Autogenic signals in sedimentary organic carbon records
Abstract
Chemical reactions near the sediment-water interface (diagenesis) help determine the composition and properties of sediment deposits. Prior work has shown that sedimentation rate (SR) is a key parameter in diagenesis as it dictates the amount of time that particulates react with solutes supplied from the overlying water. For instance, particulate organic carbon (OC) degrades when exposed to oxidants (e.g.

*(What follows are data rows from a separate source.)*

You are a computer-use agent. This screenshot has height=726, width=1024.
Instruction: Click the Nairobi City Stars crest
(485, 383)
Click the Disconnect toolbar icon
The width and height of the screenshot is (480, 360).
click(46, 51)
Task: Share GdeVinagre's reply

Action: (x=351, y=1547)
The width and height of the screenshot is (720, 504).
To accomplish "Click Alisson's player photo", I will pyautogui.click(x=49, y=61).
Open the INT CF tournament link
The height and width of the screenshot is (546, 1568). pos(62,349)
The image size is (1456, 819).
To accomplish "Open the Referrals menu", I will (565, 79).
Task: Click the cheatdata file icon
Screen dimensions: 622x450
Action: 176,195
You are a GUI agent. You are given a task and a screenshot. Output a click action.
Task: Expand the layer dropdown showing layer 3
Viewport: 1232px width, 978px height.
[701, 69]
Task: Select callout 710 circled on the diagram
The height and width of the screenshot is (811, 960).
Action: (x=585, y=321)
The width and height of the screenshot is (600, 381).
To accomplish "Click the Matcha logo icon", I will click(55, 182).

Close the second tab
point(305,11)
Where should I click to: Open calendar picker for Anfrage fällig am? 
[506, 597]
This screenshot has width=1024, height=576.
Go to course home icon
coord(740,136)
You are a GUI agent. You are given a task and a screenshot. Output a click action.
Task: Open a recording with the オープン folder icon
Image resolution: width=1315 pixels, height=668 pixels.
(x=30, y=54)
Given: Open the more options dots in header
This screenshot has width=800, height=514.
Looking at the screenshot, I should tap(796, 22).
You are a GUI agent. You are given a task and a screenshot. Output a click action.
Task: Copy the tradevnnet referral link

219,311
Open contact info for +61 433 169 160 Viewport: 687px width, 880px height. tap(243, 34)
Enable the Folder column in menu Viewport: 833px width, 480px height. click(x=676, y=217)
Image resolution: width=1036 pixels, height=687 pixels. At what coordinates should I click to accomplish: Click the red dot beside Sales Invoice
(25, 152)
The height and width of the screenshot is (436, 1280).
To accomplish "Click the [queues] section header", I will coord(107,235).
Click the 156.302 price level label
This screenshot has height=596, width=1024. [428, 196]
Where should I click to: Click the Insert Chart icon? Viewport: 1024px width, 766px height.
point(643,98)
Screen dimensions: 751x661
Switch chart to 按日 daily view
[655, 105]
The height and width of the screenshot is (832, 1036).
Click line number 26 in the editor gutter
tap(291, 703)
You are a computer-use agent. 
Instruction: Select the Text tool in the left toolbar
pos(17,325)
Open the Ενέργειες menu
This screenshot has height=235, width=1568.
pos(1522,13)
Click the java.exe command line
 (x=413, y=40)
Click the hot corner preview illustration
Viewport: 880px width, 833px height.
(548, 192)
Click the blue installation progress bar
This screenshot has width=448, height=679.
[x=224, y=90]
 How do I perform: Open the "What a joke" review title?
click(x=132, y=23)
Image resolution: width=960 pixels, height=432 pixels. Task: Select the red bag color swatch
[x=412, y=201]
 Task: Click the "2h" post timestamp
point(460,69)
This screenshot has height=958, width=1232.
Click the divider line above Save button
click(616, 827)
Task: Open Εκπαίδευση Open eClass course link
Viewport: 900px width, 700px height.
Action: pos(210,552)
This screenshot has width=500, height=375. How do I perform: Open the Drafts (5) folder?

O2, NO3-, SO42-) available in porewater, so the total amount of OC that is buried (burial efficiency) is determined by the oxidant exposure time (OET) of OC. Many diagenetic models treat sedimentation as a purely deterministic process, but this assumption may be problematic as autogenic and/or stochastic behaviors, like the Sadler effect, are observed across systems. Autogenic influences on diagenesis may create geochemical signals that are a meaningful component of the variability observed in stratigraphy, but such effects remain poorly constrained.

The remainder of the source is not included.